# Work instructions
Among the records below, which lines contain the string "agent"? Report them.

[Records for this task Boundary: Start]

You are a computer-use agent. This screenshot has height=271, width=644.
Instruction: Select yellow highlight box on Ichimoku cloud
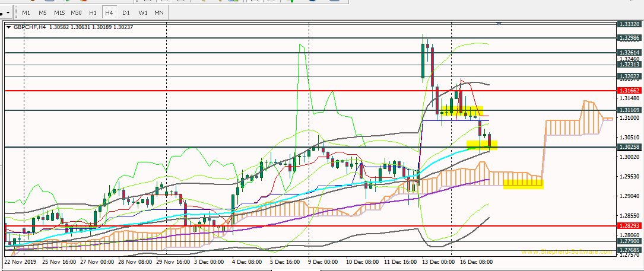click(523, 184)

[Records for this task Boundary: End]
[Records for this task Boundary: Start]

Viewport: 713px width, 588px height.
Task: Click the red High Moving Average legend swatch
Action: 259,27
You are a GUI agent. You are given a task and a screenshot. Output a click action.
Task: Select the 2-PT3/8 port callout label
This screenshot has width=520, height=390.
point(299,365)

[Records for this task Boundary: End]
[Records for this task Boundary: Start]

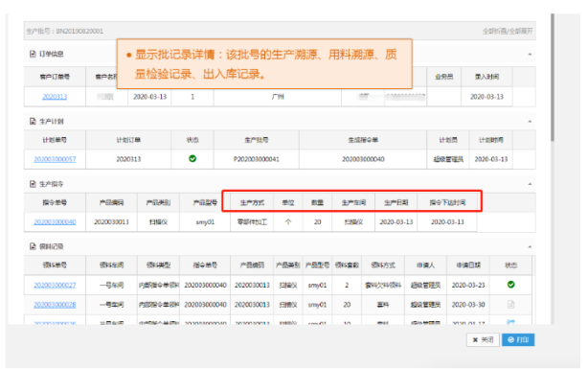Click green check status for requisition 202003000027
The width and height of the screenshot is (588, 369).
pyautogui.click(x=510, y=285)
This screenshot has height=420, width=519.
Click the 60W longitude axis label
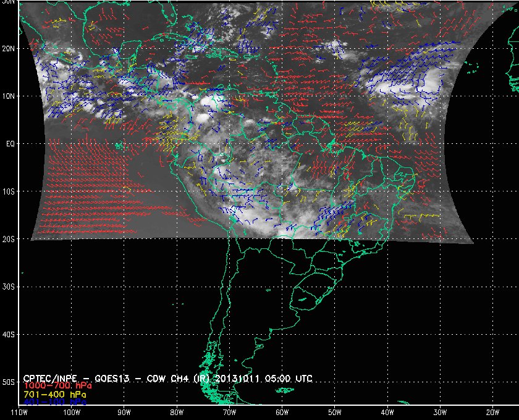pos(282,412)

[Records for this task Boundary: End]

# Written response
You are a computer-use agent. This screenshot has height=271, width=644.
You are a GUI agent. You are given a task and a screenshot. Output a click action.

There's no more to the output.